In the face of this "biggest risk," said Vaez, the "question for Israel is whether that means it should avoid the clash and let the threat grow over time or whether it should take the risk and try to nip it in the bud."
Broken nuclear deal
Netanyahu has long advocated taking that risk. In September, The New York Times reported that in 2012 Netanyahu was closer than ever to carrying out a unilateral strike on Iran that would have drawn a reluctant, diplomacy-oriented US into war. But, as Iran reestablishes its nuclear program, his allies might increasingly find his call for strikes on Iran persuasive.
Since Trump pulled out of the JCPOA, the United Kingdom, Germany and France have tried to bring other countries into the INSTEX trading body, which was designed to get around US sanctions, but they have almost entirely failed to stop companies from fleeing the Iranian market.
As a way to create leverage for itself, Iran has taken several successive steps that violate the terms of the nuclear deal. It has brought new facilities online, increased its stockpiles of nuclear material and enriched some of it to 4.5%.

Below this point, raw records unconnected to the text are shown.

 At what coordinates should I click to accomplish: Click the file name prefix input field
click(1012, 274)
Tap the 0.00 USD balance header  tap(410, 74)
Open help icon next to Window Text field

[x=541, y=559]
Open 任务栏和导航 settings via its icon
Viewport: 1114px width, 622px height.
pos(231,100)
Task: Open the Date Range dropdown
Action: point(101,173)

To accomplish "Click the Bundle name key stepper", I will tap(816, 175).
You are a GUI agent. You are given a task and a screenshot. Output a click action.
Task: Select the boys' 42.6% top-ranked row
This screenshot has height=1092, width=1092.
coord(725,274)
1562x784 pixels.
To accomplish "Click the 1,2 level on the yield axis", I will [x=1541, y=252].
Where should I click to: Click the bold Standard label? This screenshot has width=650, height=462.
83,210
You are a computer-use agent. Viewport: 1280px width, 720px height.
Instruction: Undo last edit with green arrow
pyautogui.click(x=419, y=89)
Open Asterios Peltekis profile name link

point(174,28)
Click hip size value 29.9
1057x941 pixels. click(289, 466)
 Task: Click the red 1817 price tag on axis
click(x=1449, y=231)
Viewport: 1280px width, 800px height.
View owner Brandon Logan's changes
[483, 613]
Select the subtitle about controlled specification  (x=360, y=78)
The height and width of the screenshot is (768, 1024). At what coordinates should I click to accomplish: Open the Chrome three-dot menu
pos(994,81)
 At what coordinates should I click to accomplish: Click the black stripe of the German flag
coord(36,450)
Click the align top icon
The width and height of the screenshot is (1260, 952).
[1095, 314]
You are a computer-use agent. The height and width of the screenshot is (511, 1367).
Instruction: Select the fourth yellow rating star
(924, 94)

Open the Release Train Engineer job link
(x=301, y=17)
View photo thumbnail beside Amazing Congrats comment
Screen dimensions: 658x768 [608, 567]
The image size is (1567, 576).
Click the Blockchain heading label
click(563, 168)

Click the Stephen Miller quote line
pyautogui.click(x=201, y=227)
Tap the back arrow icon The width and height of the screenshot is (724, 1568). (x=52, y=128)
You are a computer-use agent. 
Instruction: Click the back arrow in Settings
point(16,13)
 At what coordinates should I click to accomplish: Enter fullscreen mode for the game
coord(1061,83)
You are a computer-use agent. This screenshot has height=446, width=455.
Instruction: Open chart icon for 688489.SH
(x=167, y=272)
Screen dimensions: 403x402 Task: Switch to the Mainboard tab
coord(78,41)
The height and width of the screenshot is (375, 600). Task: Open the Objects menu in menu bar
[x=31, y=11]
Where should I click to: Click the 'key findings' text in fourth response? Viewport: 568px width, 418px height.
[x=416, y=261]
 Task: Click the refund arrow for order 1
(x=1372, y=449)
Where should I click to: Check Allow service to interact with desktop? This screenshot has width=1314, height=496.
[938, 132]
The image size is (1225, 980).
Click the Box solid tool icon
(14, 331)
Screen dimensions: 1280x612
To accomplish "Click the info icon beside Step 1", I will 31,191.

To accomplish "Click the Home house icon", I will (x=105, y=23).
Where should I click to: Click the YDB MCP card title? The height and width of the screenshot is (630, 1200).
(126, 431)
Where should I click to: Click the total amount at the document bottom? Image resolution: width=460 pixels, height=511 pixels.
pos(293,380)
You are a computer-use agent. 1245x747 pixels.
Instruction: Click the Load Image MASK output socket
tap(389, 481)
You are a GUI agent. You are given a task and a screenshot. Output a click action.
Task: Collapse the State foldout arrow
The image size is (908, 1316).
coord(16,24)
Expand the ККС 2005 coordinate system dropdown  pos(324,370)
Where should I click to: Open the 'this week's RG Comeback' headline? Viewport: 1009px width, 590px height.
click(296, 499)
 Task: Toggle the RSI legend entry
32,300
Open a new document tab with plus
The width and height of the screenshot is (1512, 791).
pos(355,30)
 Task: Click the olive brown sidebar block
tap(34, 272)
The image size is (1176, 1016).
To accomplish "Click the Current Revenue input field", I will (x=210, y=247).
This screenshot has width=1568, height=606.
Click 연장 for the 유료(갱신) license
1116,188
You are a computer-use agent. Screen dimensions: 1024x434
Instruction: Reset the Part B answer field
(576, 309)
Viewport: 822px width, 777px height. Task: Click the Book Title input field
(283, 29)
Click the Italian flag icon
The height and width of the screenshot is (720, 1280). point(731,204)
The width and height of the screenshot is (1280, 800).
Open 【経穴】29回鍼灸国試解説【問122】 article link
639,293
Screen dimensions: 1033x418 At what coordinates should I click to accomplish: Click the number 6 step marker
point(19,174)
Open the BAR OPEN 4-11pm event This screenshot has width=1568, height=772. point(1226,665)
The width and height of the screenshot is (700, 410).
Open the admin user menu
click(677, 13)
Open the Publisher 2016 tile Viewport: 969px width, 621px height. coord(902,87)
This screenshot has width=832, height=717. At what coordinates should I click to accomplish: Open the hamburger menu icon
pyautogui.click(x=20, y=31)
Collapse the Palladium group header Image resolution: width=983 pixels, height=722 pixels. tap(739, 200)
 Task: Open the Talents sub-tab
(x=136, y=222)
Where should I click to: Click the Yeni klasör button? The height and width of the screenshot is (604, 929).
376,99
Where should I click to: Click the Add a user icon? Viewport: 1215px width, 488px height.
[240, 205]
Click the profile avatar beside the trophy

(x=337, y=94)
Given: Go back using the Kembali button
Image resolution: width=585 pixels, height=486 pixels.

Getting to that level of concentration takes more than 80% of the effort for producing weapons-grade uranium, according to the World Nuclear Association.
Vaez said Iran's aim was not to get a bomb but to "raise the cost on the US's maximum-pressure strategy and compel the remaining signatories to throw them a lifeline."
EU signatories to the JCPOA have held off from triggering a dispute mechanism that would see new UN sanctions and a possible end to not only the deal but also the Treaty on the Non-Proliferation of Nuclear Weapons. However, President Hassan Rouhani has signaled that Iran will take another step in violation of the deal in early January.
Differences in perception
The European Union's position is slowly aligning with that of the US, said Sanam Vakil, the head of the Iran Forum at Chatham House. Enrichment beyond 20% would see the deal collapse — a red line for Israel, Vakil said.
Protests this autumn in Lebanon and Iraq against Iran's regional influence and a short but bloody uprising at home could pressure the government into pursuing diplomatic negotiations, Vakil said.
"As news trickled out, we understood [the protests] were much more violent and threatening than we previously thought them to be," Vakil said. "This could alter Iran's calculations domestically and with regards to negotiations or potential for an escalation. Iran is backed into a corner right now, and it has few avenues that it can further pursue."
Officials in Washington also consider the protests a sign that economic pressure has worked, Vaez said. But, he added, Iranian officials are operating with increased self-confidence after successfully pushing back against the US across the region at little cost, attacking Aramco with no consequence and crushing protests in a matter of days.
Vaez said that those differences in perception raised a "major risk of the two sides remaining locked in the cycle of escalation" and "potentially ending up in a conflict that nobody wants but can easily spiral out of control."
Electoral wild cards
With elections looming in Iran, the US and Israel, the window for diplomacy is closing.
Both Netanyahu and Trump could benefit from a distraction. Netanyahu has been indicted on charges of fraud, bribery and breach of trust. Trump faces impeachment for abuse of power and obstruction of Congress. Iran, meanwhile, might see little reason for dealing with Trump with his foot potentially out the door, and, without concessions from the United States, Rouhani will lose support in parliament to the hard-liners.
Trump's reputation as the "Twitter tiger" also provides room for miscalculation in Iran, Vaez said. The president may stand to gain domestically by responding to a provocation.
"Beyond the first few months of next year, it will be almost impossible to de-escalate tensions," Vaez said.
Iran has less to lose after remaining faithful to a broken JCPOA brought no reprieve, and pushing back with its nuclear program didn't work. Tehran may also calculate that whatever they do, Trump won't respond.
"That combination of less to lose and less to fear is a very dangerous one," he said.